DESCRIPTION OF THE TASK: In the data below, find the line containing "Image resolution: width=1568"; reproduce that line and all subsequent lines exactly, and nothing else.

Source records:
=======

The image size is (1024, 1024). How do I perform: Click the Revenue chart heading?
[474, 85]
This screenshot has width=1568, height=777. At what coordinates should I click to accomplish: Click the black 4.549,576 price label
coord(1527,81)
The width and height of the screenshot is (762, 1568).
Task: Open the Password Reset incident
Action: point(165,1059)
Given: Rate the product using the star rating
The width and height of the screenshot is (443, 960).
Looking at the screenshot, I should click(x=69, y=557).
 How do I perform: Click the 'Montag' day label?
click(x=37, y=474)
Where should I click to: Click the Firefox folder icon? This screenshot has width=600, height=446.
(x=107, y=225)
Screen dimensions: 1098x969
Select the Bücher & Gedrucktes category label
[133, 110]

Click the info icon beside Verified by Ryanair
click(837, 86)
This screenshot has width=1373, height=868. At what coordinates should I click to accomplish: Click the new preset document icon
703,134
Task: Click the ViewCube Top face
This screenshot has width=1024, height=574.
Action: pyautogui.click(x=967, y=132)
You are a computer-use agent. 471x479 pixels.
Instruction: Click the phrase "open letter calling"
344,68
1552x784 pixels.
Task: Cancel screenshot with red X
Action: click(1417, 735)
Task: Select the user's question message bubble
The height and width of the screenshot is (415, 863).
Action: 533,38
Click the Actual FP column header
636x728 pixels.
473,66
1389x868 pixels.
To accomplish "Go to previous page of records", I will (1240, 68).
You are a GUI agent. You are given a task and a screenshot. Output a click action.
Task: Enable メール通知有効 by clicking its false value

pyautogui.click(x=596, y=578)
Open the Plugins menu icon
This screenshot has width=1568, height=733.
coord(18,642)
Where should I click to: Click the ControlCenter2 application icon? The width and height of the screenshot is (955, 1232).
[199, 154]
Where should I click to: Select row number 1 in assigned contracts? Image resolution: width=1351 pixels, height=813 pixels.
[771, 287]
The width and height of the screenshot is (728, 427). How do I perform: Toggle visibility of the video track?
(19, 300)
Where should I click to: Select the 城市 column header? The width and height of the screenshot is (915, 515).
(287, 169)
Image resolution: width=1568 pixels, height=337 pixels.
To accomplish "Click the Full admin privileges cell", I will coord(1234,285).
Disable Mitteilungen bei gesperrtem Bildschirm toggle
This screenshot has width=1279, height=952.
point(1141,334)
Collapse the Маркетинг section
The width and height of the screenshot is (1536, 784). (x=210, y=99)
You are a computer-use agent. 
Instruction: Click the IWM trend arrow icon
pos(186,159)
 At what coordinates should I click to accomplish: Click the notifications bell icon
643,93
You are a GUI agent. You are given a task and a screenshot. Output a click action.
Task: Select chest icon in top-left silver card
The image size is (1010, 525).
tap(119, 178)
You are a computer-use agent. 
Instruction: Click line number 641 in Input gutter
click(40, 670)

=======

PROBLEM SOLUTION:
Image resolution: width=1568 pixels, height=337 pixels.
To accomplish "Click the Full admin privileges cell", I will coord(1234,285).
Disable Mitteilungen bei gesperrtem Bildschirm toggle
This screenshot has width=1279, height=952.
point(1141,334)
Collapse the Маркетинг section
The width and height of the screenshot is (1536, 784). (x=210, y=99)
You are a computer-use agent. 
Instruction: Click the IWM trend arrow icon
pos(186,159)
 At what coordinates should I click to accomplish: Click the notifications bell icon
643,93
You are a GUI agent. You are given a task and a screenshot. Output a click action.
Task: Select chest icon in top-left silver card
The image size is (1010, 525).
tap(119, 178)
You are a computer-use agent. 
Instruction: Click line number 641 in Input gutter
click(40, 670)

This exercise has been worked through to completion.